▸ Your goal
Print each line from the start of the records below up through the line where "Given: Open Help & Feedback" is found, exactly as given.

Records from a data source
╭──

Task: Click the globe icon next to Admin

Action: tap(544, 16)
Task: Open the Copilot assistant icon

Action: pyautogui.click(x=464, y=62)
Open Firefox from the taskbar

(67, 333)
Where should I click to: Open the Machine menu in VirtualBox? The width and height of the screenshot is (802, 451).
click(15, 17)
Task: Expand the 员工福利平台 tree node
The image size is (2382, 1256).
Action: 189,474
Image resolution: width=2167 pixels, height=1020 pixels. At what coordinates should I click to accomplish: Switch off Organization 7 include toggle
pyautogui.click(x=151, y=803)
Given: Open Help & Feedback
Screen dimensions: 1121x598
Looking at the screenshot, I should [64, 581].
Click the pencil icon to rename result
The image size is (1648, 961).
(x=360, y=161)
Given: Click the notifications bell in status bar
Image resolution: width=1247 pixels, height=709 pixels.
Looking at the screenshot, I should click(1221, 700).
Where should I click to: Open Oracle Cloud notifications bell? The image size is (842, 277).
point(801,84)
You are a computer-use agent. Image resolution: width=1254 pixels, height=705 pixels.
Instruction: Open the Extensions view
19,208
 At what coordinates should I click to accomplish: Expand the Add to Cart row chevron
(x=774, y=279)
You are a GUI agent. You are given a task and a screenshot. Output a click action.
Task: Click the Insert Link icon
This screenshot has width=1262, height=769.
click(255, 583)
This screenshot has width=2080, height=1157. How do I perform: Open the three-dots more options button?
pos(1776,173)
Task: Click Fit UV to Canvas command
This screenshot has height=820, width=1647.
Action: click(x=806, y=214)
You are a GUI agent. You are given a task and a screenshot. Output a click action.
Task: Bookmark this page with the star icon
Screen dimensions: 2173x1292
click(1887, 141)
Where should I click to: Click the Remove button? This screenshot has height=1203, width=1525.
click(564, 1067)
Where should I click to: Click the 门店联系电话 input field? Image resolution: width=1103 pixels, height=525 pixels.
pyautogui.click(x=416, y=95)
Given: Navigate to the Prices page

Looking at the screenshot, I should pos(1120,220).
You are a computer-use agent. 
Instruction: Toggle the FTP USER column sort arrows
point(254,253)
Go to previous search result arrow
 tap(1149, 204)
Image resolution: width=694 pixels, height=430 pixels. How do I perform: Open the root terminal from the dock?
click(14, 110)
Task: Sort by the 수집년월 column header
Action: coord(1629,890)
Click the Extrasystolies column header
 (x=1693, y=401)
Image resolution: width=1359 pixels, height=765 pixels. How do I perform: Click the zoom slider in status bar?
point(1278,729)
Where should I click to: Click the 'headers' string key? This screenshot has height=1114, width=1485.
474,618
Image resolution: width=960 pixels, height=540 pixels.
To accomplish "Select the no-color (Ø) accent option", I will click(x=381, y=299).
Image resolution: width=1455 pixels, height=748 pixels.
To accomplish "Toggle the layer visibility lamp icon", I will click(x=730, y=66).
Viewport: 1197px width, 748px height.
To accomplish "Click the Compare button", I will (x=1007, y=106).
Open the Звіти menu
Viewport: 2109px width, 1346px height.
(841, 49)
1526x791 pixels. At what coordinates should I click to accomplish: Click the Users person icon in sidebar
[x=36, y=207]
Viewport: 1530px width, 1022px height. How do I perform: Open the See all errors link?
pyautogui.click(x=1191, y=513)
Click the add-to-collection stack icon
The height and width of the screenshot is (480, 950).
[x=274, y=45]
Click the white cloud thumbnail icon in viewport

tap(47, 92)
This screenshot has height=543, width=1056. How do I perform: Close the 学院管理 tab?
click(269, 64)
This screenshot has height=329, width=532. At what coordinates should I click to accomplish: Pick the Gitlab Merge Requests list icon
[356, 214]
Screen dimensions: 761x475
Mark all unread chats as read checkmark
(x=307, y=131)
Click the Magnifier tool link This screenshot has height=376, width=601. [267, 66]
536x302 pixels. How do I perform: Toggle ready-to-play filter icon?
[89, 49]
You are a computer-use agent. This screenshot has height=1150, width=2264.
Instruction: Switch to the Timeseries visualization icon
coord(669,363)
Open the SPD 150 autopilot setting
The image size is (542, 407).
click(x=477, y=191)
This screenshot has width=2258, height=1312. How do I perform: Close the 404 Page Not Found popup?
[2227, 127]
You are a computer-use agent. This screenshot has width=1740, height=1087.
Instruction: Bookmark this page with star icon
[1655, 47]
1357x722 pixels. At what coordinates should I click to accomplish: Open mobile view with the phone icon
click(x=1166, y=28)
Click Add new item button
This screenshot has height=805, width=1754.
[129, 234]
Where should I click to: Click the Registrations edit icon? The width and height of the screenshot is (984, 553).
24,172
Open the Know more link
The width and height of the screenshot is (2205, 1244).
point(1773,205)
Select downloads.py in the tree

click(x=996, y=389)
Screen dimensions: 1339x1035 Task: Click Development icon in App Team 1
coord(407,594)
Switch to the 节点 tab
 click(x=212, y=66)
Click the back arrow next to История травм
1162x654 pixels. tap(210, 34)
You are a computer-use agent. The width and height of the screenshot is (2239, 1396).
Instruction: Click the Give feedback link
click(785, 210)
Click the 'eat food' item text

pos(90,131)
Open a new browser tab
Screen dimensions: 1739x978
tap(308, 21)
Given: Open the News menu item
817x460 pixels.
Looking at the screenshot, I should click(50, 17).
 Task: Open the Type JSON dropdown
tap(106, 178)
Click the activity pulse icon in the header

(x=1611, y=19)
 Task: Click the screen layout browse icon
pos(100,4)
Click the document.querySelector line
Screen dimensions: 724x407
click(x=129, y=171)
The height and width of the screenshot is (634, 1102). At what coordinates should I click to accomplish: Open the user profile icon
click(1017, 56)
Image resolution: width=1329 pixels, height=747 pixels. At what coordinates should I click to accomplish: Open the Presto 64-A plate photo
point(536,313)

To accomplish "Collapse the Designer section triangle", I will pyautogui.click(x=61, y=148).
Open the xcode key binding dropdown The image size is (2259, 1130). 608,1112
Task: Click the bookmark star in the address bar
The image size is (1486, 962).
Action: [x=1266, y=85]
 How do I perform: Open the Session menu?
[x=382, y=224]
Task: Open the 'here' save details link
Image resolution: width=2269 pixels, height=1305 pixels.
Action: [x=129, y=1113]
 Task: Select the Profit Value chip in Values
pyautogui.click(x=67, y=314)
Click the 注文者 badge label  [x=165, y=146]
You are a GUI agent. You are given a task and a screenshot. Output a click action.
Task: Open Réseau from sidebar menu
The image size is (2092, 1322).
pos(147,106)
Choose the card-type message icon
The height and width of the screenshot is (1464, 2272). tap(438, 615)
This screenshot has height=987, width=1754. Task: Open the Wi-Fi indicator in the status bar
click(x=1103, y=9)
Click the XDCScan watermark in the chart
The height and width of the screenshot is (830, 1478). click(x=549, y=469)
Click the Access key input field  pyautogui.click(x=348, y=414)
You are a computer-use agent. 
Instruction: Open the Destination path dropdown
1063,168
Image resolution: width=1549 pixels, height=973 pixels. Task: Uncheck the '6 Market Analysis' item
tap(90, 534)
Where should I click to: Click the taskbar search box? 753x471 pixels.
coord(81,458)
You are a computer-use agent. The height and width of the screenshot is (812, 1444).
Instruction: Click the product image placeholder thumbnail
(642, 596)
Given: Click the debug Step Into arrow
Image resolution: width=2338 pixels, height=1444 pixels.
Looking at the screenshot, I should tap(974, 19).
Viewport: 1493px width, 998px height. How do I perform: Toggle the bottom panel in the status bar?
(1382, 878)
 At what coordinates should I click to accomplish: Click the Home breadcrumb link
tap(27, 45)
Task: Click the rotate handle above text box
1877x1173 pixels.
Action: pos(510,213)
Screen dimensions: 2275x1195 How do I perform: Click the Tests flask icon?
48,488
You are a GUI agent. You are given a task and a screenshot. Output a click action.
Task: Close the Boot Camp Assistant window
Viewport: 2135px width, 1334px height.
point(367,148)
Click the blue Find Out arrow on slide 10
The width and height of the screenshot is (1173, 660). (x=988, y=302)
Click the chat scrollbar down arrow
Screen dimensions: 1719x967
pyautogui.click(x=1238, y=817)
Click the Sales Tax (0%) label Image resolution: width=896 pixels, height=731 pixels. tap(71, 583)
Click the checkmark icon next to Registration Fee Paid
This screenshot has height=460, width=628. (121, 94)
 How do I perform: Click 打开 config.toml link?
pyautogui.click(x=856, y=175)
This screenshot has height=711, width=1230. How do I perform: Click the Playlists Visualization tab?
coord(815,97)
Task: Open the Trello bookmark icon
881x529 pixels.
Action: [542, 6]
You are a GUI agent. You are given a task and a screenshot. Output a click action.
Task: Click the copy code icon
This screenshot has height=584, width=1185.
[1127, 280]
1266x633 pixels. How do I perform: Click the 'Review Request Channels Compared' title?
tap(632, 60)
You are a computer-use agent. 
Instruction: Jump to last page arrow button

╰──

▸ Answer space
Task: Click the globe icon next to Admin

Action: tap(544, 16)
Task: Open the Copilot assistant icon

Action: pyautogui.click(x=464, y=62)
Open Firefox from the taskbar

(67, 333)
Where should I click to: Open the Machine menu in VirtualBox? The width and height of the screenshot is (802, 451).
click(15, 17)
Task: Expand the 员工福利平台 tree node
The image size is (2382, 1256).
Action: 189,474
Image resolution: width=2167 pixels, height=1020 pixels. At what coordinates should I click to accomplish: Switch off Organization 7 include toggle
pyautogui.click(x=151, y=803)
Given: Open Help & Feedback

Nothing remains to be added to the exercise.